• Try it:
Please copy out the entries below exactly, beginning with the line that contains "The width and height of the screenshot is (805, 467)." and ending with the line that contains "Click the Part Description translate icon", and include nothing outside that span.

━━━━━ Data extract ━━━━━

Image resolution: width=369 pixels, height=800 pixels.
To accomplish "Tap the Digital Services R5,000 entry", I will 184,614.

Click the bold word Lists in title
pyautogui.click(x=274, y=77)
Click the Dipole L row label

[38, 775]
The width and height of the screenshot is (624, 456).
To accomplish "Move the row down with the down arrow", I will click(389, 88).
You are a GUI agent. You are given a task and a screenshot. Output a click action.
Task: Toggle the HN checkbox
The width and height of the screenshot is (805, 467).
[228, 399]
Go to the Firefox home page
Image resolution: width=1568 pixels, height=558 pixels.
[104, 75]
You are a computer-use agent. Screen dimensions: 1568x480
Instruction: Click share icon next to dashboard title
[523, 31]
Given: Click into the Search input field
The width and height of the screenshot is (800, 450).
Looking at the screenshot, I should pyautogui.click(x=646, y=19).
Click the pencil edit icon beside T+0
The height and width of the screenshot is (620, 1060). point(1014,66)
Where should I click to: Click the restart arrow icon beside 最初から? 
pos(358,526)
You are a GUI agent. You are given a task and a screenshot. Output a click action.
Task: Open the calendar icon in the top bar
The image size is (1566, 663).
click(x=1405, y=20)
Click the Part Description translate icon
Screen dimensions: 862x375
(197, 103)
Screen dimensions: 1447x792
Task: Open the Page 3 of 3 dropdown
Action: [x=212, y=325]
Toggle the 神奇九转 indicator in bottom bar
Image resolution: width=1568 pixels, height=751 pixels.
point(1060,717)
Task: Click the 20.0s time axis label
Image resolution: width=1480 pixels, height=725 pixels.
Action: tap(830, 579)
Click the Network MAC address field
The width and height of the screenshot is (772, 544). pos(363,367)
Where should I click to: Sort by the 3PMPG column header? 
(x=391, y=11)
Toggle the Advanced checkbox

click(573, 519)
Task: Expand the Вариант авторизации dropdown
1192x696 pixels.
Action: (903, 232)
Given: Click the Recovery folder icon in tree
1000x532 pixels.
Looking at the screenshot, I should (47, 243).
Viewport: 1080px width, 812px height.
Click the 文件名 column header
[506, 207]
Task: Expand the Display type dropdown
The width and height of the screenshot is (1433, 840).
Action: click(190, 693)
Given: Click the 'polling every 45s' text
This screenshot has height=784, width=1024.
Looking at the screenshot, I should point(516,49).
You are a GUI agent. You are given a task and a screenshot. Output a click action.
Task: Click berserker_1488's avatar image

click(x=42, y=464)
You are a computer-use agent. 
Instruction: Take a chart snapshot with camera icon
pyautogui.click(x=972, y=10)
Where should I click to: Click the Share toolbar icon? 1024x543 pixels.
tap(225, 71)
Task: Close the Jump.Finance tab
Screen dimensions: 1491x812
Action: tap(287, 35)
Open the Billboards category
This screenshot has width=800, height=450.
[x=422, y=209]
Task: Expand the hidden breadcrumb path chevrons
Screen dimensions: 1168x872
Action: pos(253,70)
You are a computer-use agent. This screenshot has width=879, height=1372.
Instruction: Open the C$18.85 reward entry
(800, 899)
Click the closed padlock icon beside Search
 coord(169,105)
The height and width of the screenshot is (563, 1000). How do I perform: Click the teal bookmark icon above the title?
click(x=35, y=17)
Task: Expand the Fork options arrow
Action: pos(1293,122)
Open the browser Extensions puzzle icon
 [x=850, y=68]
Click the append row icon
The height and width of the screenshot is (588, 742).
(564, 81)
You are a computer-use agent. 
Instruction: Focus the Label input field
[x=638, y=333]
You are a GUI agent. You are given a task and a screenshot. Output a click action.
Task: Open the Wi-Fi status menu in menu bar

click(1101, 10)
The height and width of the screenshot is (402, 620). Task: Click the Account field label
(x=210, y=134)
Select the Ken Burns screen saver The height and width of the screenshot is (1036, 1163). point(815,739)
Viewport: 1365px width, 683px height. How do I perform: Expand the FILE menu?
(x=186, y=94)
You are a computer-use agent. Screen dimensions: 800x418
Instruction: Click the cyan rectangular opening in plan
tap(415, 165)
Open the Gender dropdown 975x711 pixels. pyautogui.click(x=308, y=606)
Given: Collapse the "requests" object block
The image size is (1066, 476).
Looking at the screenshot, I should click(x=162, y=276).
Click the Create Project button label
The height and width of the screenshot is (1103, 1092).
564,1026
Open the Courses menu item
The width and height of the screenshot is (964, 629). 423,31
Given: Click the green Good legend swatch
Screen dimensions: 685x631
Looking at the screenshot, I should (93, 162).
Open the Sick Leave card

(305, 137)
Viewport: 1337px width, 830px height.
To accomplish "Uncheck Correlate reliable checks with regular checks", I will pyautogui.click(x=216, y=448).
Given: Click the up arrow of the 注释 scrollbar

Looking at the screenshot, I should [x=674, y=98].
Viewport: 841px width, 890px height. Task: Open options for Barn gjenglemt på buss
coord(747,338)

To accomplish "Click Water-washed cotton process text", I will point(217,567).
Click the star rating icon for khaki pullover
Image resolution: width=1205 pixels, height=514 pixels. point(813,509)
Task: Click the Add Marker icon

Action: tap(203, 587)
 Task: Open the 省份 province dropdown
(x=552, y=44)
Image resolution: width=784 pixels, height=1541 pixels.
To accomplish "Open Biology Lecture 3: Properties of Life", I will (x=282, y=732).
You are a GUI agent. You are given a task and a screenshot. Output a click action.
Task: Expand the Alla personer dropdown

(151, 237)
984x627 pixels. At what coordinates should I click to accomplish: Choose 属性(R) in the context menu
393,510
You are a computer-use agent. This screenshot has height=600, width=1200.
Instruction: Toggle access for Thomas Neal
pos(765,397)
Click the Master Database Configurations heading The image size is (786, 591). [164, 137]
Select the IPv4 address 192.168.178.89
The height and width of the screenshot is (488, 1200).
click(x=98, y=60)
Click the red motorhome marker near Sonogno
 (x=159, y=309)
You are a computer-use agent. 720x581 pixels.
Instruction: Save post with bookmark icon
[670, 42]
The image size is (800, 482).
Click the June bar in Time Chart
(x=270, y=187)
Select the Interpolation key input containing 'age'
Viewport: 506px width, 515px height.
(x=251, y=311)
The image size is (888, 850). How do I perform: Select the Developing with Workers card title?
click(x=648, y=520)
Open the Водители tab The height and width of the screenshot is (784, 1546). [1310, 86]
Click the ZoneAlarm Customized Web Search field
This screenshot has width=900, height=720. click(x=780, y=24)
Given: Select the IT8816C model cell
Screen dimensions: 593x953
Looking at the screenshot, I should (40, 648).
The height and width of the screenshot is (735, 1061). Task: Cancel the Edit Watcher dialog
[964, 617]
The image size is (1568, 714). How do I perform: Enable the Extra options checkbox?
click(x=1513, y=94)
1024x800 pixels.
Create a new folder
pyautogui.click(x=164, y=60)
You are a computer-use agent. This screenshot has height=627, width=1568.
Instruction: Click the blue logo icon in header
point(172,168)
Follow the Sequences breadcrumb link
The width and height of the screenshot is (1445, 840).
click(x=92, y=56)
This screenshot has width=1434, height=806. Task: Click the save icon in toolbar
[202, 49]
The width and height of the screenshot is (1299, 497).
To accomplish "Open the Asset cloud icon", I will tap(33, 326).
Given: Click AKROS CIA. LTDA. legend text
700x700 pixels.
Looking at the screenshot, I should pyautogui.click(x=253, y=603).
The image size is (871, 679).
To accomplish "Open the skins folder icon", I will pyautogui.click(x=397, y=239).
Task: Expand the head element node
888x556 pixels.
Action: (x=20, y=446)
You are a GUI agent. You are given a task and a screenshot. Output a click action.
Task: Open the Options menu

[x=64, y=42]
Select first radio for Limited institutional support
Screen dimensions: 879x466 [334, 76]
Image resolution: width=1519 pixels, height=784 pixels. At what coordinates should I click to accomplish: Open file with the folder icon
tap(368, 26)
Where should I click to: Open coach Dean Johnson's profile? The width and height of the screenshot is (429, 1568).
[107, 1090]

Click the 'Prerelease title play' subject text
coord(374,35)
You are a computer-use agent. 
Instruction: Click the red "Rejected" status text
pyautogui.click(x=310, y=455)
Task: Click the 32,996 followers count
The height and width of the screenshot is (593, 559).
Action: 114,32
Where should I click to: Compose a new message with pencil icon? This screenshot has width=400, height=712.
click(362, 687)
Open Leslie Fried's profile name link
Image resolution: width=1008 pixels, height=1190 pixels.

━━━━━

• Result of the task:
The width and height of the screenshot is (805, 467).
[228, 399]
Go to the Firefox home page
Image resolution: width=1568 pixels, height=558 pixels.
[104, 75]
You are a computer-use agent. Screen dimensions: 1568x480
Instruction: Click share icon next to dashboard title
[523, 31]
Given: Click into the Search input field
The width and height of the screenshot is (800, 450).
Looking at the screenshot, I should pyautogui.click(x=646, y=19).
Click the pencil edit icon beside T+0
The height and width of the screenshot is (620, 1060). point(1014,66)
Where should I click to: Click the restart arrow icon beside 最初から? 
pos(358,526)
You are a GUI agent. You are given a task and a screenshot. Output a click action.
Task: Open the calendar icon in the top bar
The image size is (1566, 663).
click(x=1405, y=20)
Click the Part Description translate icon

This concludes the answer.